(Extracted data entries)
* Start *
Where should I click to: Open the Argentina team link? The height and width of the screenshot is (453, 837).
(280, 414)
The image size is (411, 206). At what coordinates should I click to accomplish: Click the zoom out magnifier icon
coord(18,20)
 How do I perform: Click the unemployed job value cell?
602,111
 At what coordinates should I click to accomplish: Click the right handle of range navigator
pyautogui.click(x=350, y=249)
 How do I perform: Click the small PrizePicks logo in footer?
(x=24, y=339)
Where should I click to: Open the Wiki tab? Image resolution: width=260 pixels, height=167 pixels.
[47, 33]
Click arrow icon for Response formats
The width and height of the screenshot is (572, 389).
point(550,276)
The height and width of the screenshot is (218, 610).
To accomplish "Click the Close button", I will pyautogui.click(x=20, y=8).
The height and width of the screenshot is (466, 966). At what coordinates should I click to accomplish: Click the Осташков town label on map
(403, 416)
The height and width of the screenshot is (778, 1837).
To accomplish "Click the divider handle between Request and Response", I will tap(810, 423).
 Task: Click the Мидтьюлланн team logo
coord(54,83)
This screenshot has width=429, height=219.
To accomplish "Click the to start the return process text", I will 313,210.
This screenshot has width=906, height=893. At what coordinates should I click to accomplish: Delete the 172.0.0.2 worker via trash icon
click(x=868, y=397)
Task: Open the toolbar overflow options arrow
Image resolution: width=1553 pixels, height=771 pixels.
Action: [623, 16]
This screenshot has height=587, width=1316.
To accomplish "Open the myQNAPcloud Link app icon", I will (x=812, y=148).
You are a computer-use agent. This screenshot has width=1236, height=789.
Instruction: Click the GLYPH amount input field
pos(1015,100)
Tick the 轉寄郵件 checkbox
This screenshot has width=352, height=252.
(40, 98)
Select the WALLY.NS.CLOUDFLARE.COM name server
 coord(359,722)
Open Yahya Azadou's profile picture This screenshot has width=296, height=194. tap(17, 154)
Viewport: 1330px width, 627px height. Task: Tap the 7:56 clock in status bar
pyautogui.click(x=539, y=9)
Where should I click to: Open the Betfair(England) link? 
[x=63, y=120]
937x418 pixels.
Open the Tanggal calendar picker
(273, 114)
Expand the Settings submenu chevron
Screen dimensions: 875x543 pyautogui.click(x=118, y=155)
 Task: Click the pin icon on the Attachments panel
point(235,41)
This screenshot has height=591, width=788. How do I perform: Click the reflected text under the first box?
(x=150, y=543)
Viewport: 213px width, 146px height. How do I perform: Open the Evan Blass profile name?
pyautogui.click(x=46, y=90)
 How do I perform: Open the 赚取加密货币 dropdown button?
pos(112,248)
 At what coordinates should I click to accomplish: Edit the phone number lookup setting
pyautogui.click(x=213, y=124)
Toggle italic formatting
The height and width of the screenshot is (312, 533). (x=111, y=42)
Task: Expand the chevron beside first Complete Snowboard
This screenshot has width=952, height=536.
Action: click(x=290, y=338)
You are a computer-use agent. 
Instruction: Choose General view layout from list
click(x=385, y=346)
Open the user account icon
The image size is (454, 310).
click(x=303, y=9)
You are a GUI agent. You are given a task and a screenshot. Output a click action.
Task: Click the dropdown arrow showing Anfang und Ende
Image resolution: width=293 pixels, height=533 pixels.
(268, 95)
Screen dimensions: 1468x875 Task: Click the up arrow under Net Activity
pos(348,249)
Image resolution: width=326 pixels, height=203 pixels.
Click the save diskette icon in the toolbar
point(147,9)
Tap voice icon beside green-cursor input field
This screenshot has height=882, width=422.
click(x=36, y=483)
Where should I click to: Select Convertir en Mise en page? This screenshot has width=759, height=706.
* End *
== INSTRUCTIONS FOR THE TASK ==
Give the stretch of lines from the one containing "This screenshot has height=587, width=1316." through the one containing "pos(348,249)" as a Markdown table with the columns Row and Line. Leave out any blank lines.

== RESPONSE BELOW ==
| Row | Line |
|---|---|
| 1 | This screenshot has height=587, width=1316. |
| 2 | To accomplish "Open the myQNAPcloud Link app icon", I will (x=812, y=148). |
| 3 | You are a computer-use agent. This screenshot has width=1236, height=789. |
| 4 | Instruction: Click the GLYPH amount input field |
| 5 | pos(1015,100) |
| 6 | Tick the 轉寄郵件 checkbox |
| 7 | This screenshot has width=352, height=252. |
| 8 | (40, 98) |
| 9 | Select the WALLY.NS.CLOUDFLARE.COM name server |
| 10 |  coord(359,722) |
| 11 | Open Yahya Azadou's profile picture This screenshot has width=296, height=194. tap(17, 154) |
| 12 | Viewport: 1330px width, 627px height. Task: Tap the 7:56 clock in status bar |
| 13 | pyautogui.click(x=539, y=9) |
| 14 | Where should I click to: Open the Betfair(England) link?  |
| 15 | [x=63, y=120] |
| 16 | 937x418 pixels. |
| 17 | Open the Tanggal calendar picker |
| 18 | (273, 114) |
| 19 | Expand the Settings submenu chevron |
| 20 | Screen dimensions: 875x543 pyautogui.click(x=118, y=155) |
| 21 |  Task: Click the pin icon on the Attachments panel |
| 22 | point(235,41) |
| 23 | This screenshot has height=591, width=788. How do I perform: Click the reflected text under the first box? |
| 24 | (x=150, y=543) |
| 25 | Viewport: 213px width, 146px height. How do I perform: Open the Evan Blass profile name? |
| 26 | pyautogui.click(x=46, y=90) |
| 27 |  How do I perform: Open the 赚取加密货币 dropdown button? |
| 28 | pos(112,248) |
| 29 |  At what coordinates should I click to accomplish: Edit the phone number lookup setting |
| 30 | pyautogui.click(x=213, y=124) |
| 31 | Toggle italic formatting |
| 32 | The height and width of the screenshot is (312, 533). (x=111, y=42) |
| 33 | Task: Expand the chevron beside first Complete Snowboard |
| 34 | This screenshot has width=952, height=536. |
| 35 | Action: click(x=290, y=338) |
| 36 | You are a computer-use agent.  |
| 37 | Instruction: Choose General view layout from list |
| 38 | click(x=385, y=346) |
| 39 | Open the user account icon |
| 40 | The image size is (454, 310). |
| 41 | click(x=303, y=9) |
| 42 | You are a GUI agent. You are given a task and a screenshot. Output a click action. |
| 43 | Task: Click the dropdown arrow showing Anfang und Ende |
| 44 | Image resolution: width=293 pixels, height=533 pixels. |
| 45 | (268, 95) |
| 46 | Screen dimensions: 1468x875 Task: Click the up arrow under Net Activity |
| 47 | pos(348,249) |